Question

What is the cost of 3 mocktails and one cocktail in the society club?
Statement A: The cost of three cocktails is twice the cost of six mocktails.
Statement B: The cost of two mocktails is equal to the cost of one cocktail which is Rupees 500.

• A. If Statement A is alone sufficient to answer
• B. If Statement B is alone sufficient to answer
• C. If both the statements are needed to answer
• D. Cannot answer from both statements using together

Hint:

When dealing with problems involving costs and quantities, express the relationship between the variables algebraically, and use the given information to find specific values.

Answer 1

The Correct Option is B

Let the cost of one mocktail be \( x \) and the cost of one cocktail be \( y \).

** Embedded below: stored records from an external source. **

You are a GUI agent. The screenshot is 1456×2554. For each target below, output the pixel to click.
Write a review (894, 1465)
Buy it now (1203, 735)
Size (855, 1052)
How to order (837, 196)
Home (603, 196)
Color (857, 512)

Step 1: Analyze Statement A.
Statement A gives the relationship between the cost of three cocktails and six mocktails: \[ 3y = 2 \times 6x \quad \Rightarrow \quad 3y = 12x \quad \Rightarrow \quad y = 4x \] This equation provides a relationship between the cost of a cocktail and a mocktail, but we still need more information to find the individual costs of the mocktail and cocktail. Therefore, Statement A alone is not sufficient. Step 2: Analyze Statement B.
Statement B tells us that the cost of two mocktails is equal to the cost of one cocktail, and the cost of one cocktail is Rs. 500: \[ 2x = y = 500 \quad \Rightarrow \quad x = 250 \] So, the cost of one mocktail is Rs. 250, and the cost of one cocktail is Rs. 500. Step 3: Calculate the total cost.
The total cost of 3 mocktails and one cocktail is: \[ 3 \times 250 + 500 = 750 + 500 = 1250 \] Step 4: Conclusion.
Therefore, the cost of 3 mocktails and one cocktail is Rs. 1250, which can be directly answered using Statement B alone. Hence, the correct answer is option (2).